C(0,-6) is correct.

okay. I got 3ln2 for (iv), and from there it all went downhill as I can’t prove the area the way it is in the question :(

y = ½ ln(4 - x)

2y = ln (4 - x)

4 - x = e^2y

x = 4 - e^2y

k = 2

Hang on. Writing this down.

thanks guys.

The problem is at O level, you're not taught to integrate ln x and its variants yet. So for this question, you have to integrate from the x side.


Notice that the shaded area is made up of a right angled triangle and another part bordered by the axis and the curve.

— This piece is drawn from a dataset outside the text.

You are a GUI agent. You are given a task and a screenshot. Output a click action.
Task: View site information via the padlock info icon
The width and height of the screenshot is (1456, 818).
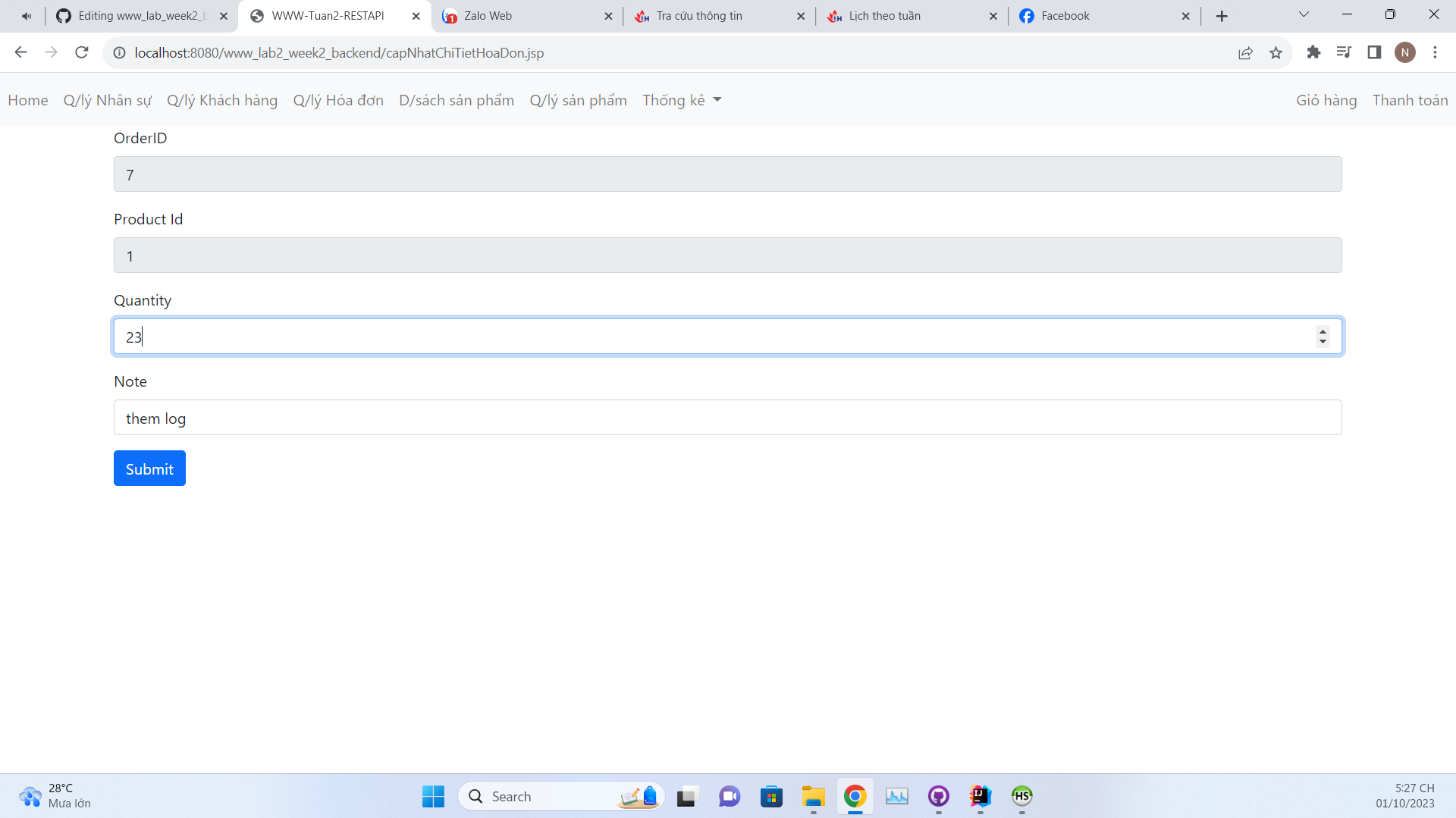[x=119, y=52]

yeah. I got 9 units^2 for the triangle. trying to solve the curved part

So what we do is to integrate the curve from B to A.

We use the y-coordinate of B as our upper bound , and y-coordinate of A as our lower bound

∫(upper bound ln2, lower bound 0) x dy

= ∫(ln2, 0) (4 - e^2y) dy

= [4y - ½e^2y] (upper bound ln2, lower bound 0)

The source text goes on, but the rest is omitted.